Recently I’ve been looking to borrow quotes. None of the sources are from authors still living, indeed most of the people I’m looking to borrow from have been dead for hundreds if not thousands of years. They include passages from the Book of Revelations (up there with Ecclesiastes as my favorite Bible book), quotes from ancient translated Indian caste law, quotes on Medieval law from various British kings, quotes on social ills by Socrates, Aristotle, Cicero, etc…
Is it wrong to do that?
My feeling is that it’s not so bad, which might be expected since I’m considering it. There’s certainly no legal basis for anyone to cause trouble. Aristotle will not be filing suit for Intellectual Property violation, that’s clear.
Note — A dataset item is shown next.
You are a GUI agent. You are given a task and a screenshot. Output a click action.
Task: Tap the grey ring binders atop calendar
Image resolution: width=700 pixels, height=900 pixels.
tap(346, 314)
As for taking the work of others and co-opting it, well, yes, that’s trickier, so let me be clear about what I’m doing and we’ll see.
Often at the start of a chapter in fantasy and SF novels there’s a bit of world-building background shoe-horned in as a quote. In ‘Anathem’ it’s excerpts from a kind of dictionary. In most fantasy epics it’s bits of poetry and prophecy.
In mine, it’s variously chunks from the holy book (The Book of Jabbler), chunks from the King’s Ley (law), or sections of social commentary from the city’s pamphleteers. For these I wanted verisimilitude. I also wanted quotes that might sound strangely familiar. My fantasy world is not a million miles from reality, and I want the echoes to be clear.
So I take a quote from realia, in some cases famous, others not; and I adapt it. I chop it up, reorder it, and switch in and out nouns so that it works for my world.
Here’s an example. Cicero variously had these things to say about crucifixion-
– It is a crime to put a Roman citizen in chains, it is an enormity to flog one, sheer murder to slay one; what, then, shall I say of crucifixion? It is impossible to find the word for such an abomination.
– Crucifixion is a most cruel and disgusting punishment.
– Let the very mention of the cross be far removed not only from a Roman citizen’s body, but from his mind, his eyes, his ears.
Which I combined and slightly adapted to fit the (quite similar) punishment of the Spike in my world-
It is a crime to put a Jabbler citizen in chains, it is an enormity to flog one, sheer murder to slay one; what, then, should we say of the Spike? It is a most cruel and disgusting punishment, the most wretched of deaths. The very mention of it should be far removed not only from a Jabbler citizen’s body, but from his mind, his eyes, his ears.
In my view, it adds weight and history to a world that obviously has neither for the reader (yet). I wouldn’t be claiming the quote as my own either, but rather ascribing it to historic persons in the world of my book; though fair enough that may be splitting hairs.
So what do we think- is it OK to borrow/copy like this?